The world’s largest donor, the United States, has publicly disavowed the UN Sustainable Development Goals (SDGs) — the road map to a more-sustainable world by 2030. The country also withdrew from the Seville conference, two weeks before it was due to start. That was not unexpected, however. US spending on international affairs, including development, is on course to shrink to about one-sixth of its previous value of around US$60 billion annually. This reduction comes on top of the dismantling of the US Agency for International Development, the country’s withdrawal from the World Health Organization and the halting of US funds for the UN climate convention.

The United States is not alone. The United Kingdom is similarly cutting its aid budget while increasing defence spending, as are several nations in the European Union, including the Netherlands and Germany.

Of some 130 activities and the resulting commitments in the Sevilla Platform for Action, just seven mention the word science. Four of these are from the same initiative: Advancing African Science Leadership Globally, co-led by South Africa’s government. Leaders of scientific organizations were at the main conference, but they seem unable to persuade policymakers of the case for a step change in funding for universities and science. This is inexplicable considering that, only last year, world leaders backed the Pact for the Future, a commitment to achieving the SDGs in which science is mentioned as having an important role.

Why is a plan for science and universities important? Because it is core to achieving the goals. For even one SDG measure alone (the goal for economic growth), spending on universities is a sure-fire way to achieving it (A. Valero and J. Van Reenen Econ. Educ. Rev. 68, 53–67; 2019). Low- and middle-income countries are already aligning their research to the SDGs, so further investments would be building on that work. At a deeper level, higher-education institutions train the physicians, engineers, scientists and teachers that countries need in spades.

So how to ramp up investments in universities and research? One idea is for regional development banks to see science and universities as a greater funding priority. They were at the conference and involved in discussions on filling the gaps left by the departing United States. Publicly funded regional lending institutions, such as the African Development Bank in Abidjan, Côte d’Ivoire, the Asian Infrastructure Investment Bank in Beijing and the Islamic Development Bank in Jeddah, Saudi Arabia, have relatively modest science-funding portfolios. The African Development Bank funds education and skills, for example, and the Islamic Development Bank has a small programme of research and technology grants and scholarships.

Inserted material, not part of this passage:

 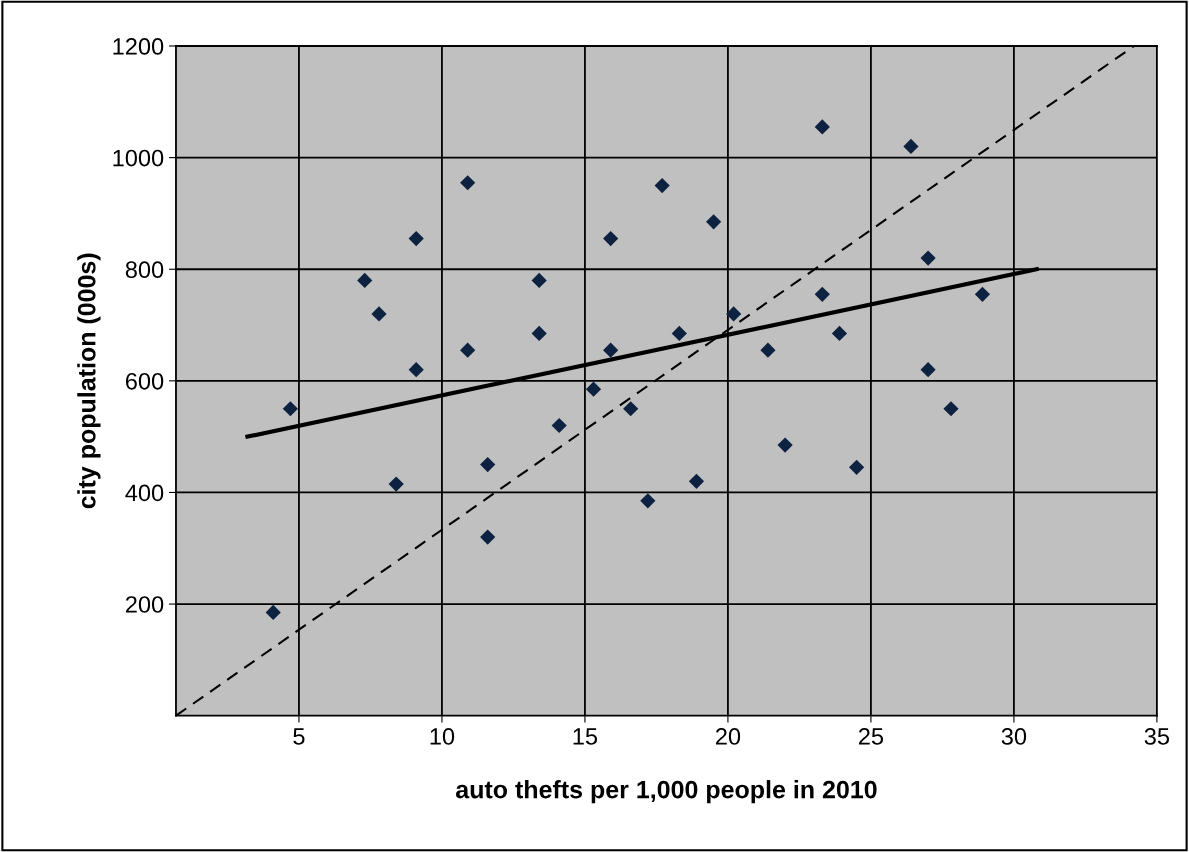 What do you see at coordinates (871, 736) in the screenshot?
I see `x-tick-label: 25` at bounding box center [871, 736].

These investors need to be funding science and universities on a bigger, system-wide scale. We need them to think big and to consider how to unlock much larger amounts of capital than they currently have set aside to support researchers and knowledge-based institutions. They could start by commissioning studies on how governments can use innovative financial instruments to fund science, similar to those commonly used to fund public services, such as energy, transport and other infrastructure. In 2022, the European Commission and the European Investment Bank produced a report summarizing case studies for using financial instruments to fund higher education (see go.nature.com/46ndb7d).

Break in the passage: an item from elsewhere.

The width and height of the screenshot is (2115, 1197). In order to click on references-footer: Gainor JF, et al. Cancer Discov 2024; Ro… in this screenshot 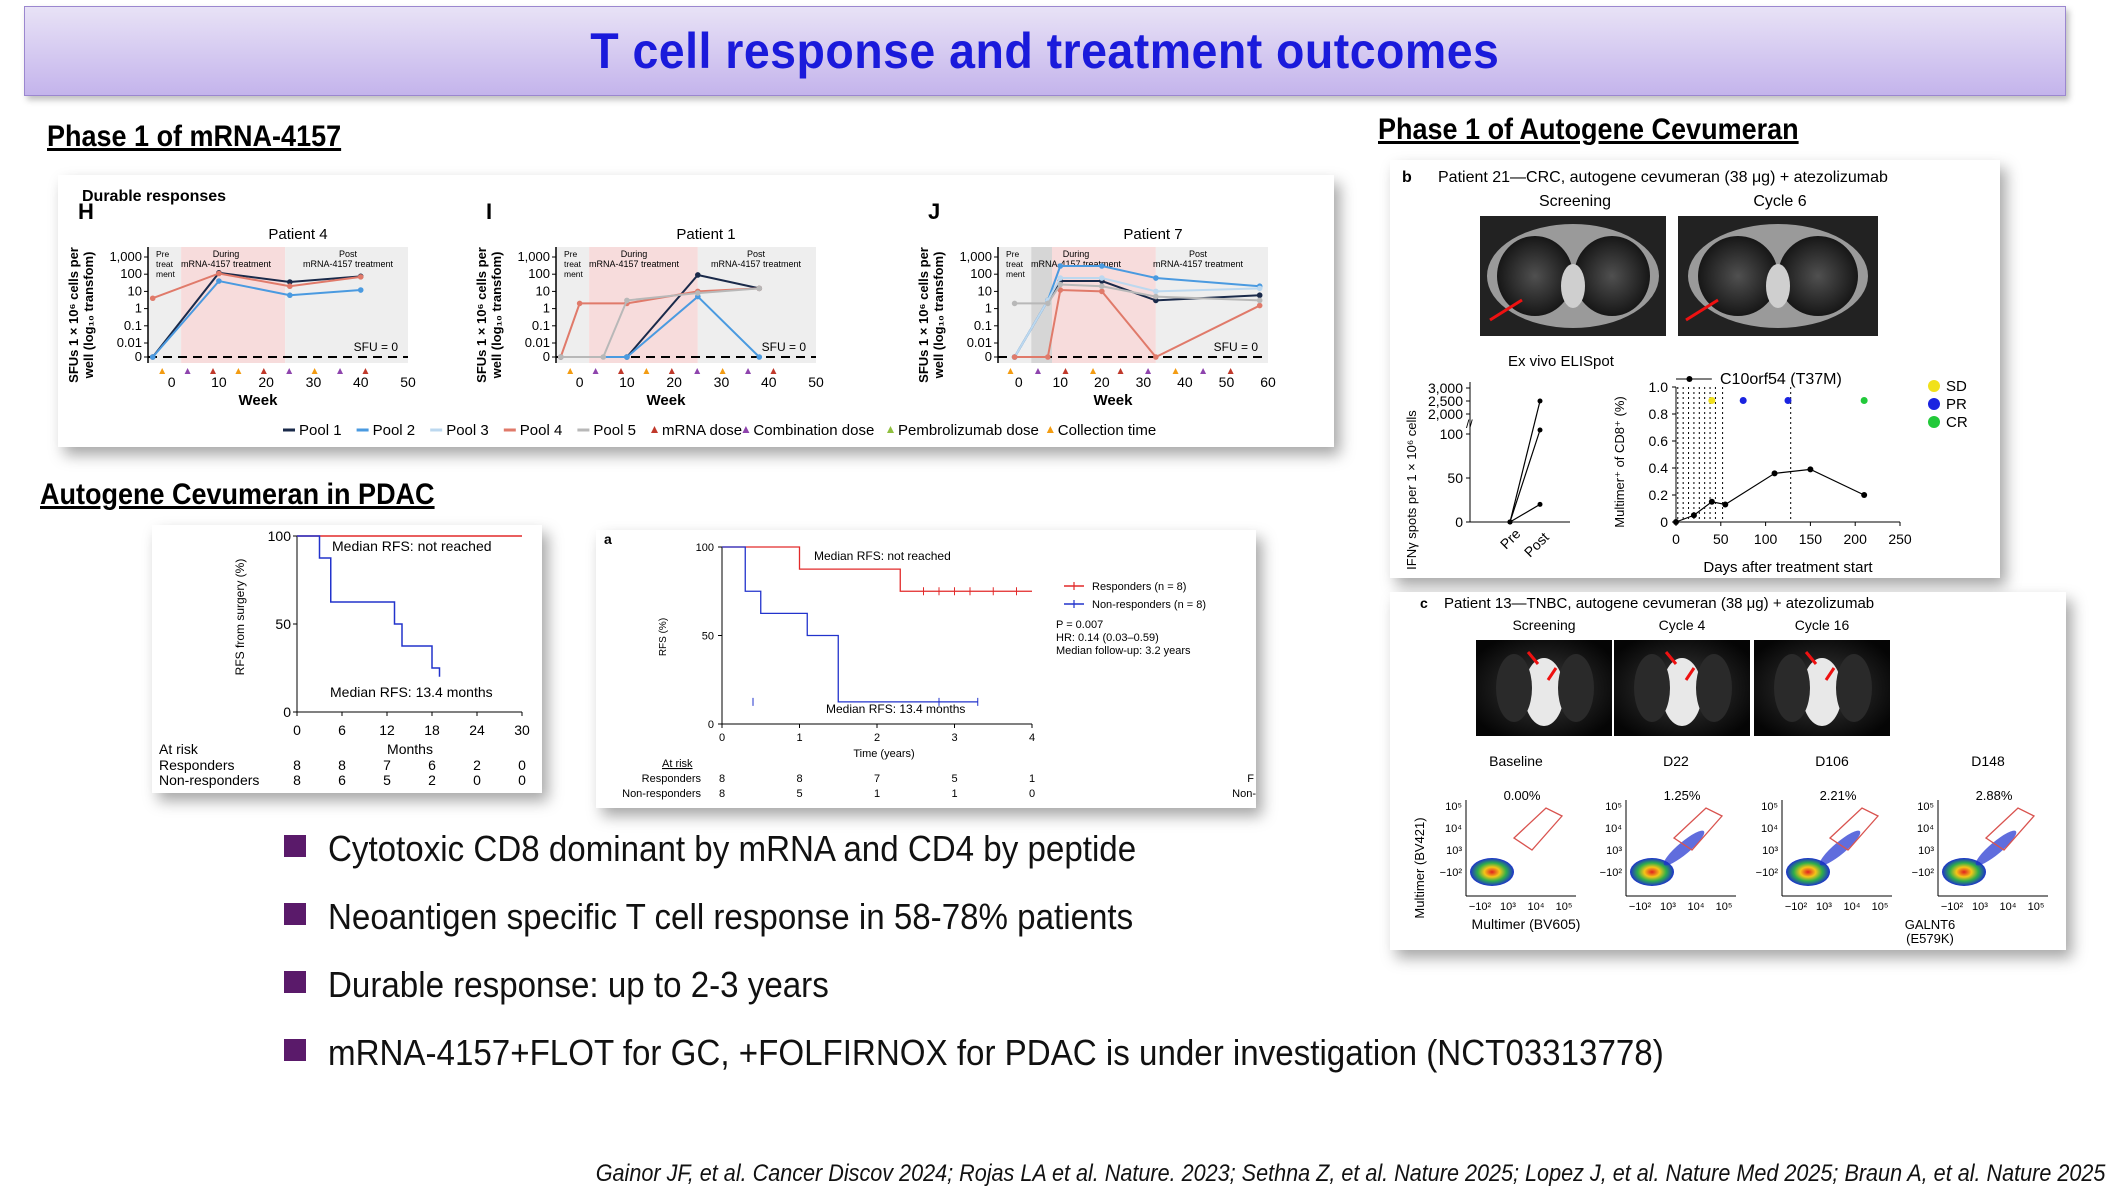, I will do `click(1350, 1174)`.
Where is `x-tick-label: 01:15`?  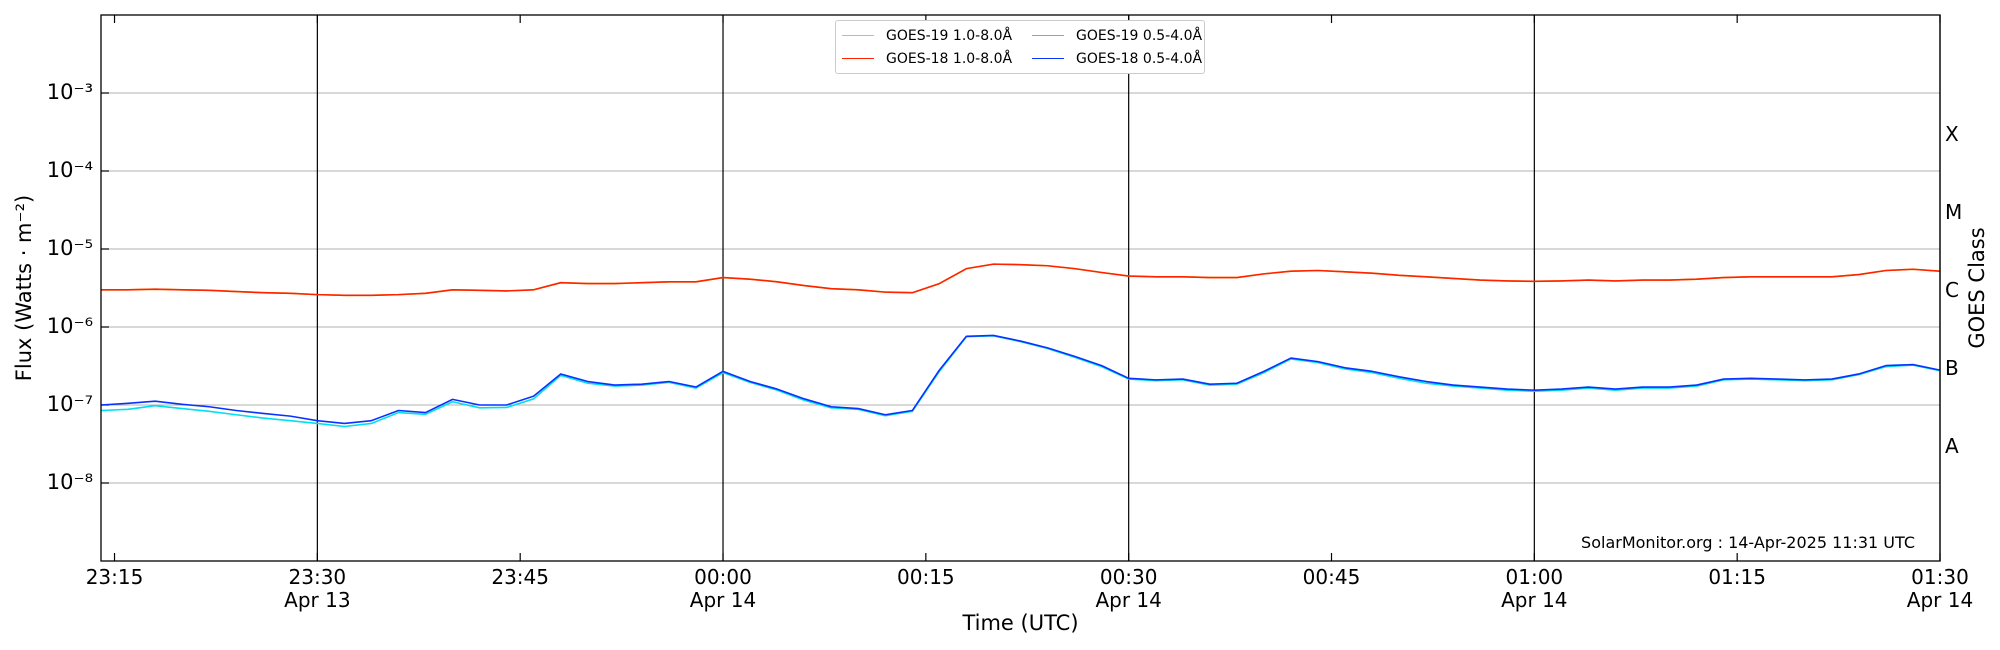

For most regional development banks, increased science and university funding will be a departure from existing practice. This is in part because these institutions are modelled after the World Bank, one of the oldest and richest such organizations, with the United States as its largest shareholder. But the World Bank has been a reluctant investor in higher education and science, and there are few reasons to think this will change, at least with the present US administration. For instance, historically, education investments bring low, if any, rates of return.

But with the United States going its own way, the regional development banks do not need to live in the World Bank’s shadow any longer. Researchers must recognize that an opportunity has opened up and work with these banks to create their own funding streams, ultimately reducing the need to rely on other sources.